NetEnt’s CEO closes a transformative Q4 2018 trading period, in which the games developer has undertaken a series of organisational adjustments – significantly reducing headcount within its Stockholm home office and writing-down its VR games unit.
“To better meet such expectations and to drive efficiency and commercial focus, we continued to make changes in the company. In December, we announced a re-organization that leads to a more decentralized structure with clearer areas of priority and accountability. “
The corporate adjustments would see NetEnt book SEK 22 million (€2.2 million) in aforementioned costs during Q4 2018 trading, which in turn saw period profits decline to SEK 137 million (€13 million – Q4 2017: SEK 155m).

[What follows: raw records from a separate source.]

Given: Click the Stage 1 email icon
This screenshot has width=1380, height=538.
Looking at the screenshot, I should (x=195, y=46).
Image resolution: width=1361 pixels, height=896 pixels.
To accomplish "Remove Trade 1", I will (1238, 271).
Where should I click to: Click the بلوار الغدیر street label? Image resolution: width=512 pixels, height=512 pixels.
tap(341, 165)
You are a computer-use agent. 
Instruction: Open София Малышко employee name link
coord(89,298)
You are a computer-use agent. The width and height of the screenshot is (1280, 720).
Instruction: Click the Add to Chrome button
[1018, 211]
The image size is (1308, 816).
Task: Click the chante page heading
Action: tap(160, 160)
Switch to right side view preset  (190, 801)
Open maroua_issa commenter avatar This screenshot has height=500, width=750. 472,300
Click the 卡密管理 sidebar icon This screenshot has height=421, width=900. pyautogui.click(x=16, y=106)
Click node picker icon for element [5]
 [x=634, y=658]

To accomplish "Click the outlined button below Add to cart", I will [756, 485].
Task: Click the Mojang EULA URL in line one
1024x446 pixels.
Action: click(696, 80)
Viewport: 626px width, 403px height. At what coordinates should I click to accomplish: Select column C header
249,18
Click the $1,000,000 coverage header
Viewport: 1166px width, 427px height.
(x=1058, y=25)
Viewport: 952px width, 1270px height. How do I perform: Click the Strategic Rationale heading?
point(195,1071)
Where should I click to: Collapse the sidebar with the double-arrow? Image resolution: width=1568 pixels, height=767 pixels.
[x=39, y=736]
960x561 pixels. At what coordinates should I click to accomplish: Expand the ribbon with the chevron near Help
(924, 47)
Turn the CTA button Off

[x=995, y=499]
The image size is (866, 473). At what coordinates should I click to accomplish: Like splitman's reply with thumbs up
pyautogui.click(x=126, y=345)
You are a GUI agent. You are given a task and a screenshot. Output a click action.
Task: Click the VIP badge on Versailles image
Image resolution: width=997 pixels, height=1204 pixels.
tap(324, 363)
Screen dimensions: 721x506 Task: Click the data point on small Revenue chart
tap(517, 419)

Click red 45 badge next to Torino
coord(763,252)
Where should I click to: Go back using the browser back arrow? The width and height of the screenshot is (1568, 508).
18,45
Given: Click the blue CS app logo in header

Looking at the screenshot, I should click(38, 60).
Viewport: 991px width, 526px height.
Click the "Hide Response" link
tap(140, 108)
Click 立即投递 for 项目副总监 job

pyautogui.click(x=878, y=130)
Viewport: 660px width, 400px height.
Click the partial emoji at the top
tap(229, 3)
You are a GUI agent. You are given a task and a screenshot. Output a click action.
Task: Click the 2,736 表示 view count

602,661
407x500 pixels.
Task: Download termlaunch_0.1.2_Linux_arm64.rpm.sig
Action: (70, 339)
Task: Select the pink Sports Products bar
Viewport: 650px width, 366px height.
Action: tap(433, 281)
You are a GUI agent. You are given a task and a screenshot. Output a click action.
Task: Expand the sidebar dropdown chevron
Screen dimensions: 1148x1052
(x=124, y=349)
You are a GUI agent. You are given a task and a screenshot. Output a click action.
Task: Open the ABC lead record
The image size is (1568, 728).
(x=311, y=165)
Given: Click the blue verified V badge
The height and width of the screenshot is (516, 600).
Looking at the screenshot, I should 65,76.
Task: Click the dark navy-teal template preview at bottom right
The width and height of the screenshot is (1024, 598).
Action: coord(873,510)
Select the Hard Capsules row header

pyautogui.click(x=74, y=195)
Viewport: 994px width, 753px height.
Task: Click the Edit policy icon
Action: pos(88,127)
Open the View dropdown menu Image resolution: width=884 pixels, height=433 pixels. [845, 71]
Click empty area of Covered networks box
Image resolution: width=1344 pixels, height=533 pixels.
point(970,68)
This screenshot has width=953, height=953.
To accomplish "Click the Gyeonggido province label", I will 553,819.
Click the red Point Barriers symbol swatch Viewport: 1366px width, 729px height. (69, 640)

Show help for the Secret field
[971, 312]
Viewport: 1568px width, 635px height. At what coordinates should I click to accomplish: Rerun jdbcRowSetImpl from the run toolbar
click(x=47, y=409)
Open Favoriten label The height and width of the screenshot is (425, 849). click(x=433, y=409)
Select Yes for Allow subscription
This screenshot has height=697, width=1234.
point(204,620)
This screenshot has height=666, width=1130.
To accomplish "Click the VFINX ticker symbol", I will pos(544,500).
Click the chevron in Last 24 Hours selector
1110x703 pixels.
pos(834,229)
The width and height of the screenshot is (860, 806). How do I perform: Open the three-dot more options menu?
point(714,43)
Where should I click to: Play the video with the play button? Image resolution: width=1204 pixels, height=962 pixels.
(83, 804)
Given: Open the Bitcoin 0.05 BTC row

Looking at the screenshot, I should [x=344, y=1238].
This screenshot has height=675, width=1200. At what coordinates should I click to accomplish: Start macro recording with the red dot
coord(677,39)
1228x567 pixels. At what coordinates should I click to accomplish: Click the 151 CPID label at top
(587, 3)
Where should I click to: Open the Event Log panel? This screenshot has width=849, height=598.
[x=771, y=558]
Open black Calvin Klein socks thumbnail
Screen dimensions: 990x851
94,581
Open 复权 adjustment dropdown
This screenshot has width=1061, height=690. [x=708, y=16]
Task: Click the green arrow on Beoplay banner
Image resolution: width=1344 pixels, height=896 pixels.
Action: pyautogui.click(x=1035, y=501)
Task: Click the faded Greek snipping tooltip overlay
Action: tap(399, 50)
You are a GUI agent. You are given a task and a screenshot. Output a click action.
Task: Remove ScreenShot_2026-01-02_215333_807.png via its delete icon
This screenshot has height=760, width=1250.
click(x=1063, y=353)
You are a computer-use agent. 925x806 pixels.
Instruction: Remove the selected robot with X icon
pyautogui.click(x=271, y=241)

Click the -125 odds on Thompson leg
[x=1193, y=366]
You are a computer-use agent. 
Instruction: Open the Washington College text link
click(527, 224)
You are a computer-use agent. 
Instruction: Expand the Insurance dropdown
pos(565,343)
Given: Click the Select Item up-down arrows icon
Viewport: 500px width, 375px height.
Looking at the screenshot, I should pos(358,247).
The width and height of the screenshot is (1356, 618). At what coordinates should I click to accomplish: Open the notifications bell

Updating investors, Hillman backs NetEnt’s corporate recovery strategy with full confidence, stating that the company has undertaken tough decisions to improve its operating structures and whilst enhancing commercial opportunities.
Commercial advances are highlighted with NetEnt securing new partnerships with Nordic Tier1 clients ATG and Svenska Spel (Sweden), alongside Veikkaus (Finland).
Q4 2018 trading would further see NetEnt diversify its supplier contract with long-term client William Hill, adding new live table provisions to its games partnership.
“We have strengthened key management positions across the group and recruited a new head of Live Casino, which continues to be an area that we invest in. We also communicated that we are increasing the pace of development and aim to release 30 – 35 new games in 2019, compared to 21 games in 2018.”
Furthermore, fulfilling her CEO mandate, Hillman confirmed the appointment of tech and enterprise financing veteran Lars Johansson as new Group Chief Financial Officer (CFO).
Moving into 2019, Hillman details that NetEnt’s executive team views significant opportunities in new market conditions created by changing regulatory demands.
Case-in-point, Hillman points to the US, where NetEnt has secured content partnerships with legacy wagering incumbents Churchill Downs (New Jersey) and Penn National Gaming (Pennsylvania).
“In the US, we follow the developments closely after the Office of Legal Counsel of the US Department of Justice issued its opinion about online gambling in January.
This has created some uncertainty, but at this stage we do not see any reason to reconsider our US growth plans, which include growing on the regulated markets in New Jersey and Pennsylvania. With regards to timing, however, we see that the launch in Pennsylvania will be delayed due to changes in the regulatory requirements.”